Schockierende Bekenntnisse
Pfarrer Henk Landman, gebürtiger Holländer und seit 1964 in der Pfarre "Namen Jesu" in Wien-Meidling tätig, über Euthanasie in den Niederlanden und die Reaktionen in seiner Wiener Pfarrgemeinde.
Pfarrer Henk Landman, gebürtiger Holländer und seit 1964 in der Pfarre "Namen Jesu" in Wien-Meidling tätig, über Euthanasie in den Niederlanden und die Reaktionen in seiner Wiener Pfarrgemeinde.
die furche: Sie kamen 1953 nach Wien. Sind Sie schockiert über die Euthanasie-Gesetze Ihrer ehemaligen Landsleute?
Landman: Ich bedaure außerordentlich diese Entwicklung und halte sie für absolut falsch. Das ist kein Weg, die Probleme der älteren Menschen zu lösen. Eine Sterbebegleitung ist die Lösung: mit viel Liebe, Geduld und Palliativmedizin. Davon bin ich überzeugt. Denn das Gesetz des Lebens soll gelten, vom Anfang bis zum Ende. Wir haben einfach nicht das Recht, das Leben gewaltsam zu beenden. Gott hat uns das Leben gegeben und einmal wird es uns dann genommen. Menschen, die leiden, soll man mit viel Liebe und Geduld und der besten medizinischen Hilfe begleiten, bis zu einem natürlichen Tod. Man muss aber auch hinzufügen, dass es nicht sehr sinnvoll ist, mit allen möglichen Mitteln das Leben zu verlängern.
die furche: Sind die Holländer die einzigen, die Euthanasie richtig finden?
Landman: Man muss eines ehrlich sagen: Auch hier in Österreich wird darüber nachgedacht. Ich habe mich sehr gewundert, dass selbst Angehörige meiner Pfarrgemeinde in Wien, von denen ich es absolut nicht erwartet hätte, gesagt haben: "So sollte es auch bei uns sein." Eine ähnliche Regelung wird ja auch in Belgien vorbereitet. Das heißt: Den Gedankengang gibt es nicht nur in Holland! Das Land hat eine äußerst liberale Gesellschaft und eine liberale Politik. Das hat aber bestimmte Hintergründe: In den fünfziger Jahren, als ich Holland verlassen habe, war das Land eine Drittelgesellschaft: Ein Drittel war katholisch, ein Drittel evangelisch, ein Drittel gehörte keiner Kirche an beziehungsweise anderen Religionen. Sowohl die katholische, als auch die protestantische Bevölkerung war calvinistisch geprägt und sehr streng. Wir sind in einer Gesellschaft aufgewachsen, die sehr rigide und sehr starr war.
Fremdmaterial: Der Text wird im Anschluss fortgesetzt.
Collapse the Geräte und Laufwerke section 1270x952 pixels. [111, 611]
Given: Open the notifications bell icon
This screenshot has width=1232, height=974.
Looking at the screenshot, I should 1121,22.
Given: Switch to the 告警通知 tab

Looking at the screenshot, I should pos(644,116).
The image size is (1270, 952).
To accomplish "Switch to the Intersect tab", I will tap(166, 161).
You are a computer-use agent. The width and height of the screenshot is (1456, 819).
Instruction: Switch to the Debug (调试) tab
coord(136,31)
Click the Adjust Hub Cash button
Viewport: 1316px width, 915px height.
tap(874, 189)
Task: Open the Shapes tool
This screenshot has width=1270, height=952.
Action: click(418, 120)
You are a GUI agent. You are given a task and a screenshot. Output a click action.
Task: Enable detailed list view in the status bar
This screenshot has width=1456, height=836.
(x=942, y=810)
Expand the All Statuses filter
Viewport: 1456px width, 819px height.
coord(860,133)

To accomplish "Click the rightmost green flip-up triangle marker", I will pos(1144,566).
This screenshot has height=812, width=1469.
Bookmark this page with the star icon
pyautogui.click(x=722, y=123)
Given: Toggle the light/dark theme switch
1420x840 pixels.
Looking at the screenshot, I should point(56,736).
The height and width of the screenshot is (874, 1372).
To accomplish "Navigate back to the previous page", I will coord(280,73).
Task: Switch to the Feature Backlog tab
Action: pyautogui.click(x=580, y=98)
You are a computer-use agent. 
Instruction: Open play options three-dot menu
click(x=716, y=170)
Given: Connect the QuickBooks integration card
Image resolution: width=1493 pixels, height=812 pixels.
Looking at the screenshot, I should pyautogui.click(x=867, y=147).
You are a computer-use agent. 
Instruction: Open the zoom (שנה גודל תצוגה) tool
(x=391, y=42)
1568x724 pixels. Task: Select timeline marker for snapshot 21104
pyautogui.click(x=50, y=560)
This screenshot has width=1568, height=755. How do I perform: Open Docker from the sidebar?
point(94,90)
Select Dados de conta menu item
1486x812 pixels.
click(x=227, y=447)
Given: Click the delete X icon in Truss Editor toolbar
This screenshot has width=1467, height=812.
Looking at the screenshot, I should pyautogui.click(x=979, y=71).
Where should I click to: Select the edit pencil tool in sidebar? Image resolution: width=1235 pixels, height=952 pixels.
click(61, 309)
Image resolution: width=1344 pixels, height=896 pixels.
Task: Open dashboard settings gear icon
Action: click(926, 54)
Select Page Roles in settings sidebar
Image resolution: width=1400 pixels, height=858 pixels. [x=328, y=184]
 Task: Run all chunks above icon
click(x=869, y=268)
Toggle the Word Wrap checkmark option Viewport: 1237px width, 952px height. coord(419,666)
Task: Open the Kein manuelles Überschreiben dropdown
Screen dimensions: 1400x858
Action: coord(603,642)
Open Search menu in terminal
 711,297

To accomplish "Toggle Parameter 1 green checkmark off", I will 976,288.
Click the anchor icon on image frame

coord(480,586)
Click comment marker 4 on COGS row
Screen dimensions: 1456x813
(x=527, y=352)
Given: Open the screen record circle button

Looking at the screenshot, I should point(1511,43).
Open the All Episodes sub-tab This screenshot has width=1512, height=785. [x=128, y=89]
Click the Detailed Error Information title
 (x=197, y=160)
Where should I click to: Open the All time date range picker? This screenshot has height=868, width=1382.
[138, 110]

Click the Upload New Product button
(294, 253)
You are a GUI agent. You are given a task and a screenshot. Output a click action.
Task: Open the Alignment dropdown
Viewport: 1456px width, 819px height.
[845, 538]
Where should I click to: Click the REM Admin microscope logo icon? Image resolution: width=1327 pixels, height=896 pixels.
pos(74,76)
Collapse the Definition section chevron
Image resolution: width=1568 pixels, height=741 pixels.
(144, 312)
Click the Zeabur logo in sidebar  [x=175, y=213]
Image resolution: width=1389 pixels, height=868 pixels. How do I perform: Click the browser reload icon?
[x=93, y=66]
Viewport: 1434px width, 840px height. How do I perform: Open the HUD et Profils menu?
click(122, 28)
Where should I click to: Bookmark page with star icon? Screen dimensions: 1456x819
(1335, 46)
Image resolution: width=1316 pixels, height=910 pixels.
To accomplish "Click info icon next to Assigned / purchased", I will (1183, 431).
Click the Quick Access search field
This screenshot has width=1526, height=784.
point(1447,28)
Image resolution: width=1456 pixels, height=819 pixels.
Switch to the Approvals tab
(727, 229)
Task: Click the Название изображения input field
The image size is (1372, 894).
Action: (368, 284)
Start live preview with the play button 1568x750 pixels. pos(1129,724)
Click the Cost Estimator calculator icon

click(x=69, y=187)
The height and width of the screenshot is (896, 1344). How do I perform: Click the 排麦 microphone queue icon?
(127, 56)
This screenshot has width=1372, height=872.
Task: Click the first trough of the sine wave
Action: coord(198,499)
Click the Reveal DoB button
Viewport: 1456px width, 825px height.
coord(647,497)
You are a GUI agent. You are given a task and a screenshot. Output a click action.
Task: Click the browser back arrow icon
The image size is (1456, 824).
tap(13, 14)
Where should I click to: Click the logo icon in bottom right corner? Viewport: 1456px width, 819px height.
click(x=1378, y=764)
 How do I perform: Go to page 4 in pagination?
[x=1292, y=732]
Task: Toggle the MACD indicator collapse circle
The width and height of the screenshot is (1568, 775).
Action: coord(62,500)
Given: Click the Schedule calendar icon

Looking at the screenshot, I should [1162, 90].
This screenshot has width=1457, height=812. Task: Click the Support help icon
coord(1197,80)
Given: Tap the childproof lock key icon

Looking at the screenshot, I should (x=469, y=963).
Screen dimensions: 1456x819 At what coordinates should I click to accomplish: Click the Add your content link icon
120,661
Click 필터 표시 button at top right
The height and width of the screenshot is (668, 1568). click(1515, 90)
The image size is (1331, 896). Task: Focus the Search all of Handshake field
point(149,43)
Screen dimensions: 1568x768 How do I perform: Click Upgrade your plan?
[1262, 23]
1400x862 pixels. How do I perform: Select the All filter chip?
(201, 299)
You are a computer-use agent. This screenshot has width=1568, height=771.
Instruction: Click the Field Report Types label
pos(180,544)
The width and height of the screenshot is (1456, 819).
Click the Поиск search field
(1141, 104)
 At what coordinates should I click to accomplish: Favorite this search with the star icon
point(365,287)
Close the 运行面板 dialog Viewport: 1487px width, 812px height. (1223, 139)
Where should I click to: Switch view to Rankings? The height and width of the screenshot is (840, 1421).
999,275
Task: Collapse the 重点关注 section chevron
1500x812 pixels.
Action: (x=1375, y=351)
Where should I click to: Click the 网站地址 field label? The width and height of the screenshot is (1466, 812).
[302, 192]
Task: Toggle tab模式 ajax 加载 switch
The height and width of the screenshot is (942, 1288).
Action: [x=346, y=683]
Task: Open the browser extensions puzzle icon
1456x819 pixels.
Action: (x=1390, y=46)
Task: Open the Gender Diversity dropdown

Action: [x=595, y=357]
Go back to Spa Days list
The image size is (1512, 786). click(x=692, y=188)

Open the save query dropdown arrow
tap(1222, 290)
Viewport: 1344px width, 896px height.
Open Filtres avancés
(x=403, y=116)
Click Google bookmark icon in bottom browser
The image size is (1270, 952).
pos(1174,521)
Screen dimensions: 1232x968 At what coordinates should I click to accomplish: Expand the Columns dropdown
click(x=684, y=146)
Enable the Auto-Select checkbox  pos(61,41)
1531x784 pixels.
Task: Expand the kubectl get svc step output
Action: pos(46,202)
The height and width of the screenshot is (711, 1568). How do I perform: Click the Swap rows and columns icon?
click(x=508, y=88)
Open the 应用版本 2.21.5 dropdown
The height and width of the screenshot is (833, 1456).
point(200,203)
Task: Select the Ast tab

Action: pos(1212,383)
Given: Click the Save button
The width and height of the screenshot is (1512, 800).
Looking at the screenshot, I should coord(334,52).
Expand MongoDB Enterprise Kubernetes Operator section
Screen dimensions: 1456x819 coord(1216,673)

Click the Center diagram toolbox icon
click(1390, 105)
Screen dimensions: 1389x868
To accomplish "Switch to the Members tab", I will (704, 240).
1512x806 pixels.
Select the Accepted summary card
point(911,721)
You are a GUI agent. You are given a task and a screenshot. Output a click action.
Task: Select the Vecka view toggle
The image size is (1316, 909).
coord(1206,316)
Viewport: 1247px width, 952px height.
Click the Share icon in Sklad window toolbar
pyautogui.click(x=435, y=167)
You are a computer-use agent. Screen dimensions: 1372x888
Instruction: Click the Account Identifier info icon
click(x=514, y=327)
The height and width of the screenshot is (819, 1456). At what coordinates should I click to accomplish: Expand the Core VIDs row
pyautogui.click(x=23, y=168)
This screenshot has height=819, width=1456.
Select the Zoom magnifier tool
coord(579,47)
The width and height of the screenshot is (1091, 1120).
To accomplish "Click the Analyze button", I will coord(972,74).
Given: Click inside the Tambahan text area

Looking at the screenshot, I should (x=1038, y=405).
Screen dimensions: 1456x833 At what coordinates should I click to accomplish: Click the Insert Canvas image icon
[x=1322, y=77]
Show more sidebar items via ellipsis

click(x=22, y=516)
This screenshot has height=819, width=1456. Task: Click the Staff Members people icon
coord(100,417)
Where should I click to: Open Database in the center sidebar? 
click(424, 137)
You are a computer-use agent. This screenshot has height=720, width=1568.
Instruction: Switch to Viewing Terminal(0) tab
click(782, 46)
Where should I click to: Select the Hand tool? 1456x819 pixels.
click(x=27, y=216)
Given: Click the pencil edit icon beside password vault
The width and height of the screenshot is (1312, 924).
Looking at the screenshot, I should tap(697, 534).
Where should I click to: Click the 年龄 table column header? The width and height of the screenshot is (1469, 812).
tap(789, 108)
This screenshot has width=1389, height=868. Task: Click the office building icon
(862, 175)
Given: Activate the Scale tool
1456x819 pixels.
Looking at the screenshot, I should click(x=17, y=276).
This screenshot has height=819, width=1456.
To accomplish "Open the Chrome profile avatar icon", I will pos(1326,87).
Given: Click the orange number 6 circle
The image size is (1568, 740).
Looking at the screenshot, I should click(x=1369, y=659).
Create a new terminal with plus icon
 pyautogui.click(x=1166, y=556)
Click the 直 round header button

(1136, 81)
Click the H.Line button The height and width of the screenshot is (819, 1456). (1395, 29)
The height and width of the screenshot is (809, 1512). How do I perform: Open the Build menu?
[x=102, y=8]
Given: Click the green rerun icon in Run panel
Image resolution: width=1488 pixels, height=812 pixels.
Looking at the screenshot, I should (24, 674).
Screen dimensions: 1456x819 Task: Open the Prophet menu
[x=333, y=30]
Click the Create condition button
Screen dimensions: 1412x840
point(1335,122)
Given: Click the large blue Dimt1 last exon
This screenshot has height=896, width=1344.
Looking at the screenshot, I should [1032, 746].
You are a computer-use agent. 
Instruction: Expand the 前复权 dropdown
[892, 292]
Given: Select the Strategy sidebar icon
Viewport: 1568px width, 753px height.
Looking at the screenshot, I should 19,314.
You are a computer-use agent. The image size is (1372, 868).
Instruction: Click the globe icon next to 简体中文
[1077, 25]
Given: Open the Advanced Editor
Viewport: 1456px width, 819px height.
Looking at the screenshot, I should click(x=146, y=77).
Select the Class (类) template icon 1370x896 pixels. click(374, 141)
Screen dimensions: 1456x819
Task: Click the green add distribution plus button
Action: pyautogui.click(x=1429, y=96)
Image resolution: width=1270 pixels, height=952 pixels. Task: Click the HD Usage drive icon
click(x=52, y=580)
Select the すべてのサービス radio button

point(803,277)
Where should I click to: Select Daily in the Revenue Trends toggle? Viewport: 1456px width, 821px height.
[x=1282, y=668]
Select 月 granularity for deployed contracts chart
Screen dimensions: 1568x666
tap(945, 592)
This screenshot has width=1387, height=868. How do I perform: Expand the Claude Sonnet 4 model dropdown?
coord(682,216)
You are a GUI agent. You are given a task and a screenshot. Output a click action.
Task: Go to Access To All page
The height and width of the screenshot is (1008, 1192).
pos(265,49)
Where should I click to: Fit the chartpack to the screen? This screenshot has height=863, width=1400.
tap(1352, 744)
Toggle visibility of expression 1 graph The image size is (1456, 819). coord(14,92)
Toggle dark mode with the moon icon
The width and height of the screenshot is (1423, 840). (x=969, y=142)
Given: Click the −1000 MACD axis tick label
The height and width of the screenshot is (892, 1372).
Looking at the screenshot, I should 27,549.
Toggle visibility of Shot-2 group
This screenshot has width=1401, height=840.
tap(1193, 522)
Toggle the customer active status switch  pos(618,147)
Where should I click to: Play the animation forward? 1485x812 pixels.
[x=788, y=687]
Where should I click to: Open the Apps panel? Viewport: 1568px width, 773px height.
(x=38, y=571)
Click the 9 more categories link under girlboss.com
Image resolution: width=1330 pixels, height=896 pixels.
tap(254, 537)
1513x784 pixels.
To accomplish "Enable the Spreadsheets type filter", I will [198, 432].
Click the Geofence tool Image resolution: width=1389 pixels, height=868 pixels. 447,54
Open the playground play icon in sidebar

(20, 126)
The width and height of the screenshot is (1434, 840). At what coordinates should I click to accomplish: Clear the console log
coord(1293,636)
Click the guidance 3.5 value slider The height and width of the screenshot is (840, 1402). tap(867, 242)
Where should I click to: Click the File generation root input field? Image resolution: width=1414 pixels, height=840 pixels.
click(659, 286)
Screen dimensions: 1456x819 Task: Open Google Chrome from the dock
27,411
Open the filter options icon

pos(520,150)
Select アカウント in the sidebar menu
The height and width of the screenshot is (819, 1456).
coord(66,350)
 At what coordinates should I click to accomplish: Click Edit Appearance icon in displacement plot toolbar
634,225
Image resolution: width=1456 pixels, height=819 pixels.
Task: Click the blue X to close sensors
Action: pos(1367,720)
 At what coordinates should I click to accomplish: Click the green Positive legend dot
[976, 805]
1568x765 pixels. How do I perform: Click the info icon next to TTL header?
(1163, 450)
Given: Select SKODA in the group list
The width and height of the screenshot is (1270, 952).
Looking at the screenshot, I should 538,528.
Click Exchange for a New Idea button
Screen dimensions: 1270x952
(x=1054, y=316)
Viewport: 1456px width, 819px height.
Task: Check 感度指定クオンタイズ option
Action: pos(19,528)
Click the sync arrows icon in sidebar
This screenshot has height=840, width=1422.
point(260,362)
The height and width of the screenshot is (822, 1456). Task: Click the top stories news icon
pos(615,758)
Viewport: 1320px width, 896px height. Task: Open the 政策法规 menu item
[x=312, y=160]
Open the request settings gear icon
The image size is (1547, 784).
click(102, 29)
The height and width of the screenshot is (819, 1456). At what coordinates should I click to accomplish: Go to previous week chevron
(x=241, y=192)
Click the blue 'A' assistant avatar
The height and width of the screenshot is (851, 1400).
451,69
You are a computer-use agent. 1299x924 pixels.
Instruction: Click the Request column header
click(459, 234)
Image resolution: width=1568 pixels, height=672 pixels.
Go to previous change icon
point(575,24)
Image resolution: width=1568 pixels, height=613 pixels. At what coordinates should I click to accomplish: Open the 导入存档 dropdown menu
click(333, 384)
In den sechziger Jahren hat sich die Katholische Kirche das Konzil gegeben und in der Folge kam es zu diesen Befreiungsideen und den zunehmenden Liberalismus.
die furche: Ein Pendeln zwischen den Extremen?
Landman: Das betrifft auch die Legalisierung der Homosexuellen-Ehe. Ich bin dafür, dass Homosexuelle ihre Sexualität leben; aber ich lehne eine Trauung und eine Adoption von Kindern absolut ab.
die furche: Wie würden Sie heute Ihre alte Heimat beschreiben?
Landman: Holland war immer ein sehr offenes Land, was auch mit seiner Geschichte, vor allem der Kolonialisierung, zusammenhängt. Menschen, die aus anderen Ländern und Kontinenten kommen, werden sehr liberal behandelt, sowohl von der Bevölkerung als auch von der Gesetzgebung. Vor allem diese Wende in Richtung Liberalität hat zu einer starken Säkularisierung und Abkehr von der Kirche geführt. Aber, und auch das gehört dazu: es gibt in Holland sehr lebendige und blühende Gemeinden.
Das Gespräch führte Christine Weeber.